Dilemmas and Paradoxes
November 6, 2014 § Leave a comment
In exactly three weeks (3! Short! Weeks!) I can start playing Christmas carols non-stop. This sweet anticipation is quite possibly the second-best feeling in the world, obviously following the feeling when I actually play them for the first time. There’s always the choice of what kind of Christmas carol to listen to first. Do I ease into the holiday spirit with the cheery warm-up standards like Jingle Bells and Sleigh Ride, maybe some Winter Wonderland? Or do I dive right into the theological splendor and vibrant glory of the Christmas season with Oh Come, All Ye Faithful, and Angels We Have Heard On High? It’s a beautiful dilemma!
I watched The Terminator for the first time ever with Harry yesterday and I was surprised by how much I liked it. I’ve been reading so much fantasy lately that the time-travel plot line really got me hooked. The paradoxes within time travel are so much fun to try- and usually fail- to wrap your mind around. We were talking about it after the movie ended, and I said that maybe that’s why it’s never been hard for me to have faith, to love religion. Because paradoxes and mysteries excite me, they lure me in, they’re so darn mysterious and cool. I don’t need an explanation for everything. Some people do, and we need those people too, the scientific and disbelieving ones. Even Thomas had his role to play. But it’s not my nature. I think I prefer to wonder. As Chesterton said: “The world will never starve for want of wonders; but only for want of wonder.”
Switching topics, I will be boastful and say that I 100% called the Terminator getting squished in the ending. It was totally apropos that his non-sapient brethren would enact the swift and violent retribution he so richly deserved. (Ew that scene when Arnold popped his eye out was nasty though. I shuddered a bunch.)
Today is the 31st anniversary of ordination to the priesthood for a close family friend, Father Leo McKernan. Fr. Leo is the priest who baptized me 28 years ago, and I wrote a little bit about that baptism two years ago in this post. You should all stop what you’re doing right now and say a quick prayer that God continues to give him grace and wisdom. Fr. Leo is an awesome priest, he’s humble and wise and the kind of person who always makes you feel at home, even if you haven’t talked to him in months. He is truly a “good shepherd”. Now that I think about it, I actually know a lot of wonderful priests: Father Nash, who counseled me during my breakup and afterwards, who helped me hold onto my faith even when it seemed so lost, and who always has a listening ear.
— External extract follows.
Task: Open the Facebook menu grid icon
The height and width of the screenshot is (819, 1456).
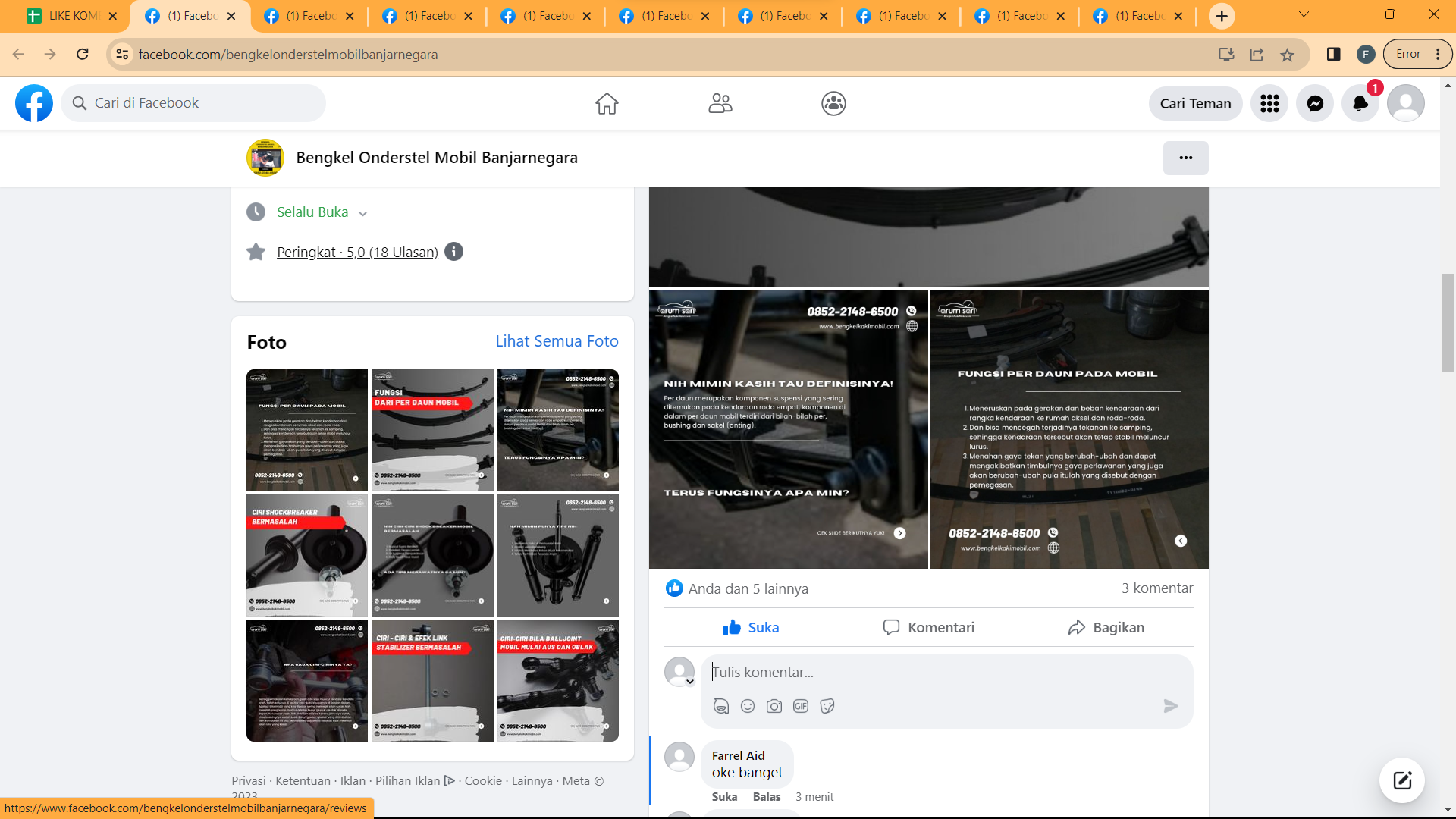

Father Langan, who showed me the beauty and grace of liturgical celebrations like Tenebrae, and the Holy Thursday procession, and who never minced his words, because sometimes a spade’s a spade and it needs to be called that. Bishop Dougherty, who has a Mass at the Center every year for the feast of the Holy Family and whose homilies are always so chock-full of awesome that I want to copy them down. And of course, the wonderful Pope Francis, who continues to inspire and confound and say things like this:
“But Jesus came for this very reason: to look for those who had strayed from the Lord”. These two parables – he said – “allow us to see what the heart of God is like. God does not stop, God does not go up to a certain point, God goes all the way, to the very limit, He always goes to the limit; He does not stop at the half way point on the journey of Salvation, as if to say ‘I did all I could, it’s their problem. He always goes, moves out, takes to the field”.
“Defense of unborn life is closely linked to the defense of each and every other human right” … “It involves the conviction that a human being is always sacred and inviolable, in any situation and at every stage of development. Human beings are ends in themselves and never a means of resolving other problems. Once this conviction disappears, so do solid and lasting foundations for the defense of human rights, which would always be subject to the passing whims of the powers that be.”
“A Christian is merciful by nature; this is the heart of the Gospel.”
I love that last quote so much. Pray for Fr. Leo and all our priests!